Repeatable Sections
Added ability to handle repeating sections.
Hi russ1985, I am going to be taking charge of approving pull requests. I'll be merging in my changes in the next couple of days, which might generate a couple of minor conflicts for you. Sorry, hope it's nothing too bad. Also, could you add a couple tests? We are using Rspec. This ensures that everything works, as well as provides everyone with examples of how to use your features.
Yea, after I did the pull request I just thought "shouldn't I have added some specs". Sorry about that, will add some. I added a section in the Readme on how to use the feature.
On 8/6/12 4:36 PM, Scott Berkley wrote:
Hi russ1985, I am going to be taking charge of approving pull requests. I'll be merging in my changes in the next couple of days, which might generate a couple of minor conflicts for you. Sorry, hope it's nothing too bad. Also, could you add a couple tests? We are using Rspec. This ensures that everything works, as well as provides everyone with examples of how to use your features.
— Reply to this email directly or view it on GitHub https://github.com/ryanwood/slither/pull/10#issuecomment-7534983.
I guess I'm also a bit confused about what the purpose of this change is. The code currently allows repeated sections.
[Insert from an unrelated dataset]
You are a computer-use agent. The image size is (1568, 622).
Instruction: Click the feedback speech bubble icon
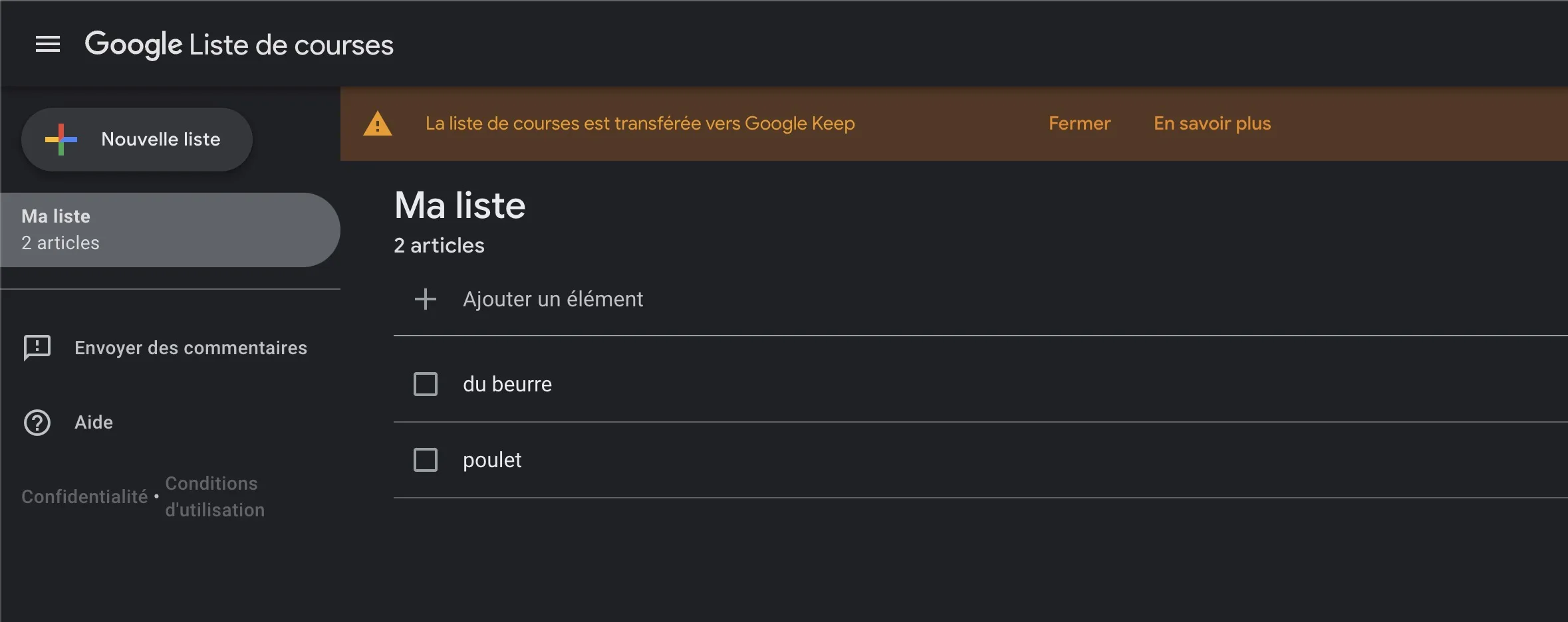(37, 348)
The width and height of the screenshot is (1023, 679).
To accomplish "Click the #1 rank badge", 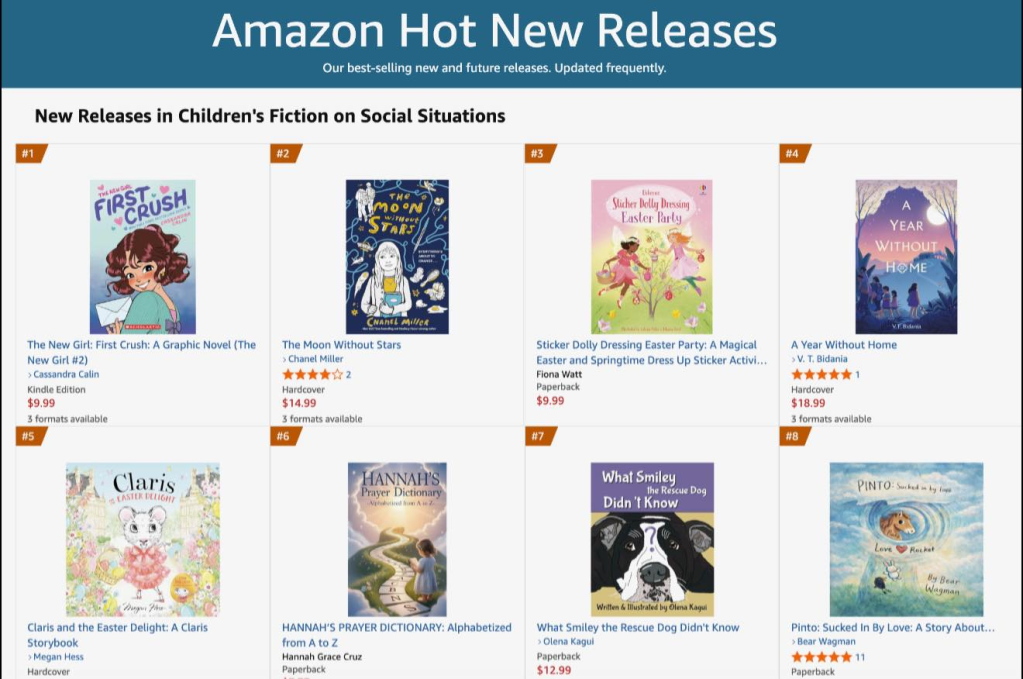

Is it important for your application that they get put into separate namespaces in the resulting parse object?
I must have missed that, from what I saw it did not support repeating sections. How do you specify repeating sections?
On 8/7/12 1:07 PM, Scott Berkley wrote:
I guess I'm also a bit confused about what the purpose of this change is. The code currently allows repeated sections. Is it important for your application that they get put into separate namespaces in the resulting parse object?
— Reply to this email directly or view it on GitHub https://github.com/ryanwood/slither/pull/10#issuecomment-7559950.
parser.rb line 8
# This may be used in the future for non-linear or repeating sections
@mode = :linear
No special specification is needed. Sections are assigned by the 'trap' statement. So I can define my header section as a line that starts with 'HEAD'. Now if I have this file:
HEAD1234
body 747
more 787
HEAD5678
I will have two items in the header section, even though they don't come sequentially. They just get added to the array for that section, the same way that body lines do.
I'm not really sure what the intention of that mode comment is. Give it a try and let me know if it doesn't do what you need it to.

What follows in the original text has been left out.